Saturday, on one of the first sunny weekend days in what seems like months, we went over to Storm King to see the new “Wavefield” work by Maya Lin. We rode the tram around to see all the other sculpture quickly before getting off and walking near the Wavefield. The pieces that grabbed me the most were Alexalder Calder’s “The Arch” (which I loved approaching from several different angles) and George Cutt’s ever-moving “Sea Change”. The metal pieces by Mark DiSuvero and the half dozen or so steel works by New York School sculptor David Smith did very little for me.
A work by someone I’d never heard of before—Chakaia Booker—called “A Moment in Time” was intriguing. From a distance it looked to me as if it was a time gate right out of a sci fi novel.
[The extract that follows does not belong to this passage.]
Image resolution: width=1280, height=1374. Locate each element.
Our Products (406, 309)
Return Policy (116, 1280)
But up close, you realize it’s made entirely out of tires (mostly bike tires I’d guess since they looked smaller than car tires) and the textures change its feel completely.
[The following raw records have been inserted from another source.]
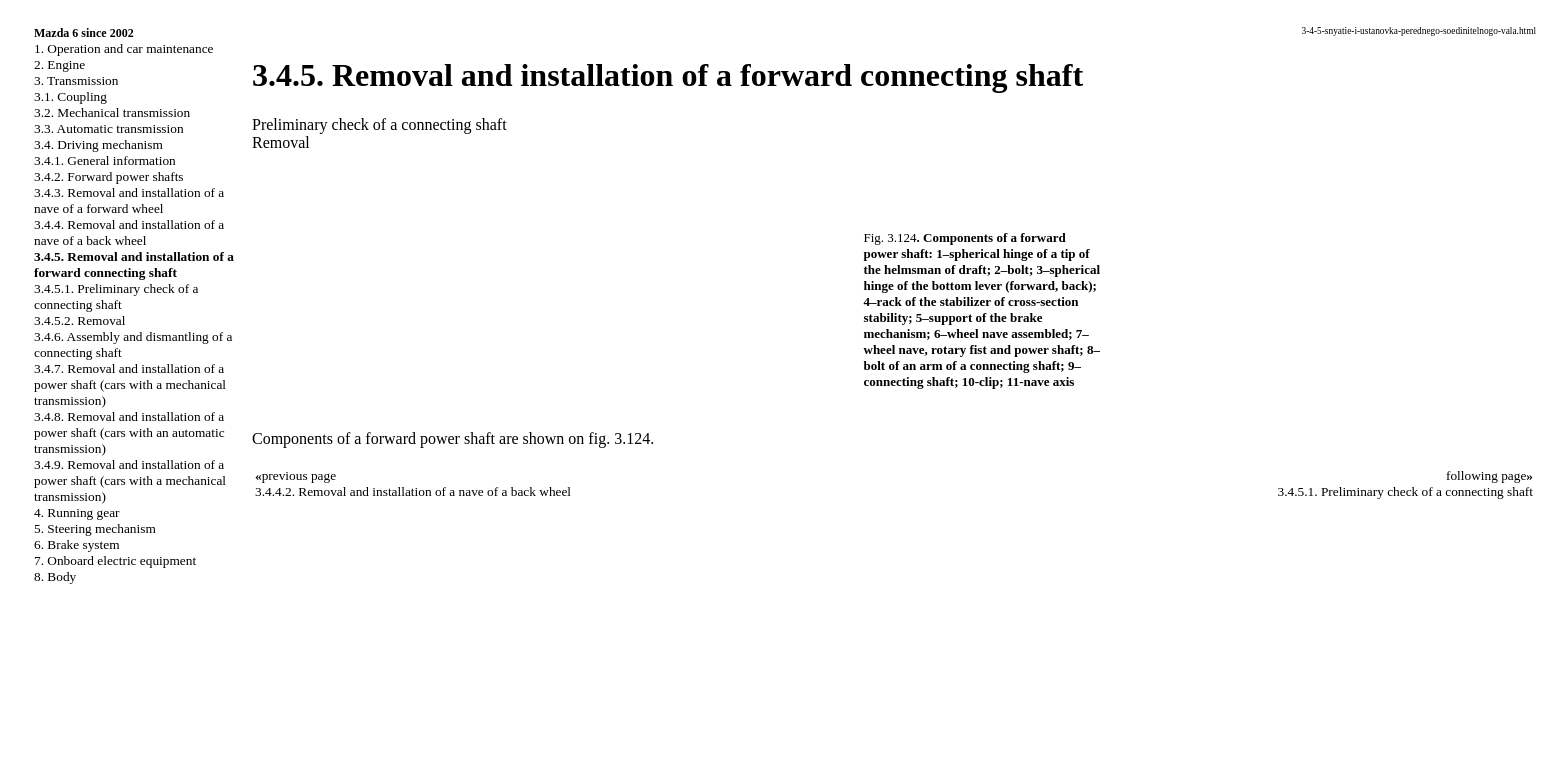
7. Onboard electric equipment (115, 560)
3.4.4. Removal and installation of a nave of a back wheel (129, 232)
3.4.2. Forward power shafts (109, 176)
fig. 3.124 (619, 438)
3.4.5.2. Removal (79, 320)
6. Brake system (77, 544)
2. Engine (59, 64)
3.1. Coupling (70, 96)
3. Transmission (76, 80)
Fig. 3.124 (890, 237)
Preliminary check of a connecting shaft (379, 124)
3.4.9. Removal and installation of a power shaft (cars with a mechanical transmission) (130, 480)
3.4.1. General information (105, 160)
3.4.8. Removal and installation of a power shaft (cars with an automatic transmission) (129, 432)
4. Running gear (77, 512)
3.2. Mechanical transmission (112, 112)
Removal (281, 142)
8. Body (55, 576)
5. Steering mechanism (95, 528)
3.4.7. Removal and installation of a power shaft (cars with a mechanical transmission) (130, 384)
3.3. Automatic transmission (109, 128)
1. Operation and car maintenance (123, 48)
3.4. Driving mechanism (98, 144)
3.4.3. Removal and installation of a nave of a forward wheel (129, 200)
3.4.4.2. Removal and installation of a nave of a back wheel (413, 491)
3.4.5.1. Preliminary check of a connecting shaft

I’m still not sure what to make of Maya Lin’s Wavefield. We were able to get pretty close to the grass waves, despite the recent wet weather which made walking on it impossible, and there was some oceanic feel, but I kept thinking of the contrast with Cutt’s “Sea Change” where the sculpture actually made the air and metal feel like waves moving. I was expecting that Lin might do the same thing by shaping the ground, but that wasn’t the case. Or maybe, because both Cutt’s sculpture and the air move while earth is immovable and solid, it’s much more of a reach to evoke such a feeling with that medium.
Toward the end of our time at Storm King, we passed a couple sitting in a field that I found touching. She was sketching and writing in a journal while he was reading. The balance and presence the two of them brought into the field seemed as appropriate and moving as the sculptures that surrounded them.